We see this same psychological pathology in academia's bizarre justifications and rationalizations as to why their ranks are practically devoid of conservatives:
....liberals, who are usually quick to assume that underrepresentation represents some form of discrimination--structural or personal--suddenly become, as Haidt notes, fierce critics of the notion that numerical representation means anything. Moreover, they start generating explanations for the disparity that sound suspiciously like some old reactionary explaining that blacks don't really want to go into management because they're much happier without all the responsibility. Conservatives are too stupid to become academics; they aren't open new ideas; they're too aggressive and hierarchical; they don't care about ideas, just money. In other words, it's not our fault that they're not worthy.


The psychotic patient's brain dysfunction can usually be treated. His dysfunction is not usually under his control, unless he is taking substances or drugs to deliberately alter it (and in the latter case, when off the substance an initially normal brain will eventually revert to normal again.
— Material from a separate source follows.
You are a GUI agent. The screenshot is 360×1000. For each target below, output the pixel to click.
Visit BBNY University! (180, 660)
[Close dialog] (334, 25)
If the brain is not normal to begin with, then all bets are off).

The social/psychological delusionist, however, chooses to remain delusional in order to protect their self-image or their hidden motivations or to preserve an ideology that does not work in the real world. They do not want to accept reality and prefer instead to claim their dysfunction is the only reality.

When the facts go against them, the true delusionist will alter the facts. For them it is a psychological necessity.